Domain 3: MLOps, Deployment & Orchestration
MLOps, Deployment & Orchestration
Exam Domain: 3 — Deployment and Orchestration of ML Workflows (22%) Tasks: Select deployment infrastructure, script infrastructure, automate CI/CD
SageMaker Inference Options
Endpoint Types

┌─────────────────────────────────────────────────────────────┐
│ SageMaker Inference Options │
│ │
│ ┌──────────────┐ ┌──────────────┐ ┌──────────────┐ │
│ │ Real-Time │ │ Serverless │ │ Async │ │
│ │ Endpoints │ │ Inference │ │ Inference │ │
│ ├──────────────┤ ├──────────────┤ ├──────────────┤ │
│ │ Persistent │ │ Scale to 0 │ │ Queue-based │ │
│ │ Always-on │ │ Cold start │ │ Long-running │ │
│ │ Low latency │ │ Pay per use │ │ Large payload│ │
│ │ ms response │ │ Intermittent │ │ Up to 1GB │ │
│ └──────────────┘ └──────────────┘ └──────────────┘ │
│ │
│ ┌──────────────┐ ┌──────────────┐ │
│ │ Batch │ │ Inference │ │
│ │ Transform │ │ Pipelines │ │
│ ├──────────────┤ ├──────────────┤ │
│ │ Offline │ │ Chain models │ │
│ │ Whole dataset│ │ Pre/post │ │
│ │ No endpoint │ │ processing │ │
│ │ One-time job │ │ Serial steps │ │
│ └──────────────┘ └──────────────┘ │
└─────────────────────────────────────────────────────────────┘
| Type | Latency | Payload | Scaling | Best For |
|---|---|---|---|---|
| Real-Time | ms | 6 MB | Auto-scaling (always on) | Production APIs, interactive apps |
| Serverless | Cold start (~sec) | 4 MB | Scale to 0 | Intermittent traffic, cost-sensitive |
| Async | Minutes | 1 GB | Auto-scaling + queue | Large payloads, long processing |
| Batch Transform | Hours | Unlimited | Managed job | Offline predictions, whole datasets |
| Inference Pipeline | ms | 6 MB | Same as real-time | Multi-step: preprocess → predict → postprocess |
Exam tip: Common scenario questions:
- “Intermittent traffic, minimize cost” → Serverless
- “Large images, processing takes minutes” → Async
- “Score entire dataset nightly” → Batch Transform
- “Sub-second response for API” → Real-Time
ELI5: The exam loves “which endpoint?” questions. The key is usage pattern: Real-Time = always on (like a running API server, costs money even when idle). Serverless = sleeps when idle (saves money, but has a cold-start delay). Async = drop a big file in a queue and come back later. Batch = score the whole database overnight as a one-time job. Match the pattern to the scenario and you’ll get it right every time.
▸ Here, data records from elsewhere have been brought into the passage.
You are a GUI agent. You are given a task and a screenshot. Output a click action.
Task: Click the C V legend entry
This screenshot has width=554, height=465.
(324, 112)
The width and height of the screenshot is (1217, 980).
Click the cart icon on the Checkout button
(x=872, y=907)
Production Variants & A/B Testing
Real-Time Endpoint with Production Variants:
┌─────────────────┐
│ Endpoint │
│ │
Traffic ──────────►│ Variant A: 90% │──► Model v1
│ Variant B: 10% │──► Model v2 (testing)
│ │
└─────────────────┘
Use case: A/B test new model on small % of traffic before full rollout
ELI5: A/B testing for ML works just like A/B testing for websites. Send 90% of real traffic to the proven model, 10% to the new challenger. Measure actual performance metrics (accuracy, latency, business KPIs) on real users. If the new model wins, gradually shift traffic until it handles 100%. If it underperforms, roll back without anyone noticing. It’s like taste-testing a new recipe on a few tables before changing the whole menu.
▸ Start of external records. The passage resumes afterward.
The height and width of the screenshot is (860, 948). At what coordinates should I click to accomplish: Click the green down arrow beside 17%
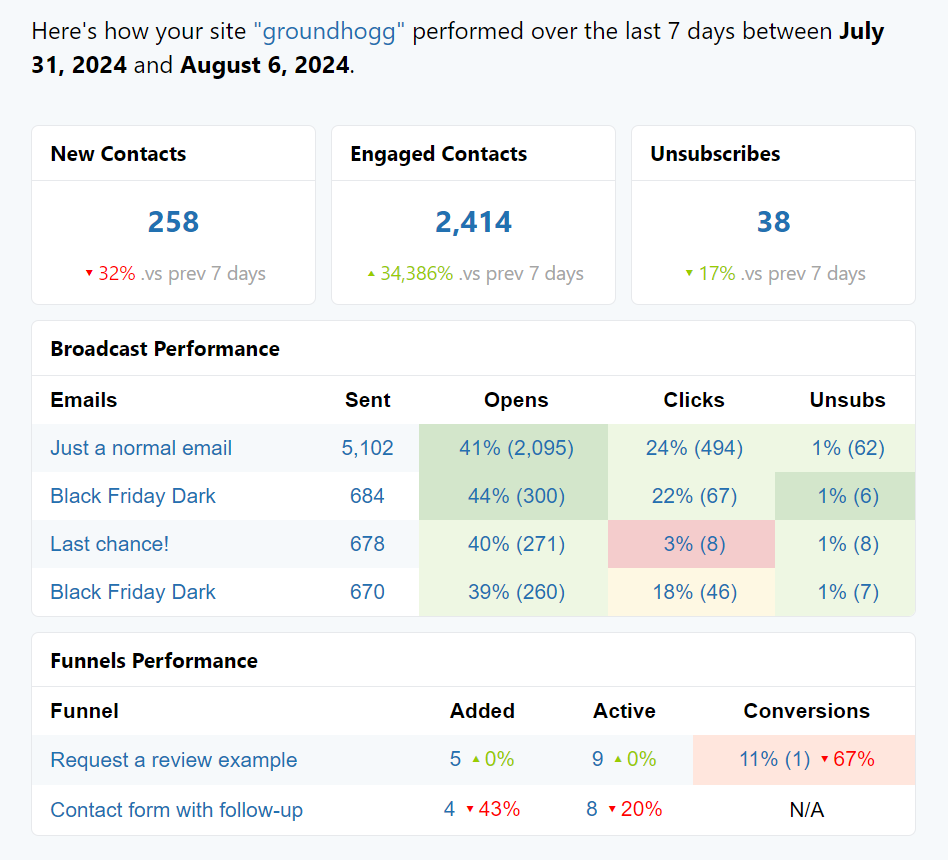(x=689, y=273)
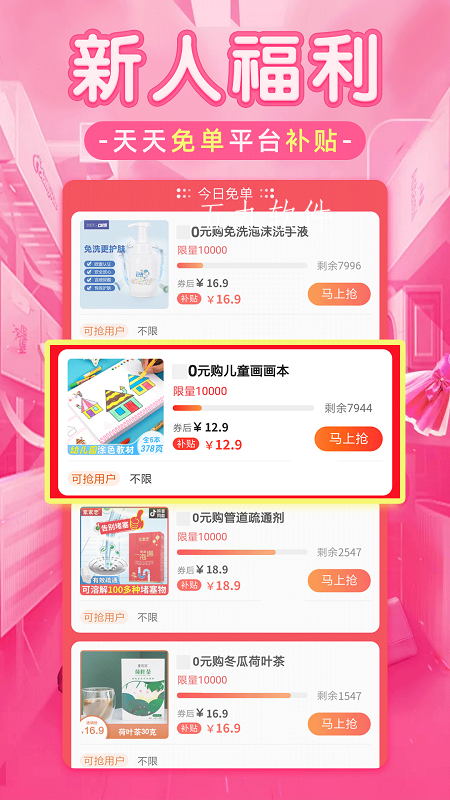Select the 0元购管道疏通剂 title

[238, 518]
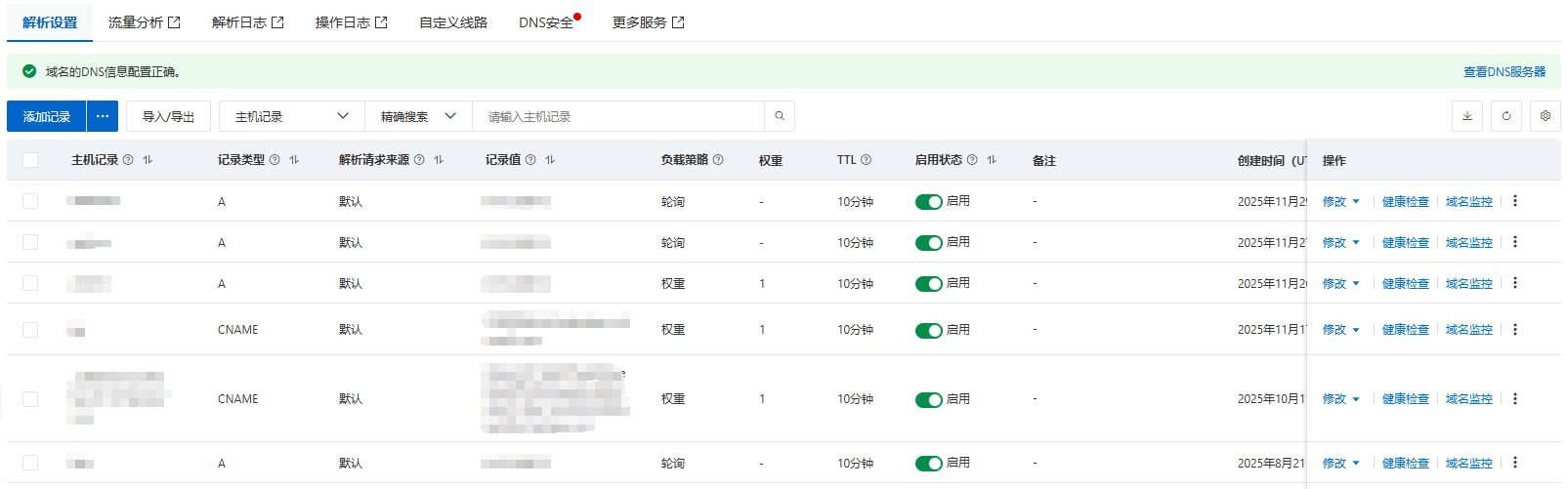The height and width of the screenshot is (489, 1568).
Task: Click help icon next to TTL header
Action: (866, 160)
Multi-Model Endpoints (MME)
- Host multiple models on a single endpoint
- Models loaded on-demand, shared instance
- Cost-efficient when you have many models with sporadic traffic
- Use case: per-customer models, per-region models
Multi-Container Endpoints
- Run multiple containers on a single endpoint
- Direct invocation (specify which container) or serial pipeline
- Use case: ensemble models, different frameworks on same endpoint
Deployment Strategies

Blue/Green Deployment
Before: [Blue: Model v1 ← 100% traffic]
During: [Blue: Model v1 ← 100%] [Green: Model v2 ← 0%]
(Green is provisioned and tested)
Switch: [Blue: Model v1 ← 0%] [Green: Model v2 ← 100%]
(Instant cutover)
Rollback: Switch traffic back to Blue if issues detected
ELI5: Blue/Green is the safest deployment strategy. You build a complete copy of your environment (Green) with the new model, test it thoroughly while Blue still serves all real traffic, then flip the load balancer switch in an instant. If anything goes wrong, one more flip sends traffic back to Blue. Zero downtime, zero risk — you always have a fully working environment to fall back to.
Canary Deployment
Step 1: [Model v1 ← 95%] [Model v2 ← 5%] (small canary)
Step 2: [Model v1 ← 80%] [Model v2 ← 20%] (increase if healthy)
Step 3: [Model v1 ← 0%] [Model v2 ← 100%] (full rollout)
Alarms: CloudWatch metrics trigger auto-rollback if errors spike
Linear (Rolling) Deployment
Step 1: [v1 ← 90%] [v2 ← 10%]
Step 2: [v1 ← 80%] [v2 ← 20%]
Step 3: [v1 ← 70%] [v2 ← 30%]
...gradually shift all traffic over fixed intervals
Shadow Testing
[Model v1 ← 100% (serves responses)]
│
└─── Copy of traffic ───► [Model v2 (log only, don't serve)]
Compare v1 vs v2 predictions offline — zero risk to users
ELI5: Shadow testing is the ultimate safe evaluation. The new model receives a copy of every real request and generates predictions, but those predictions are thrown away — users always see Model v1’s response. You just log Model v2’s outputs and compare them to v1 offline. Zero risk to users, but you get a complete picture of how the new model would perform on real production traffic before you ever expose it.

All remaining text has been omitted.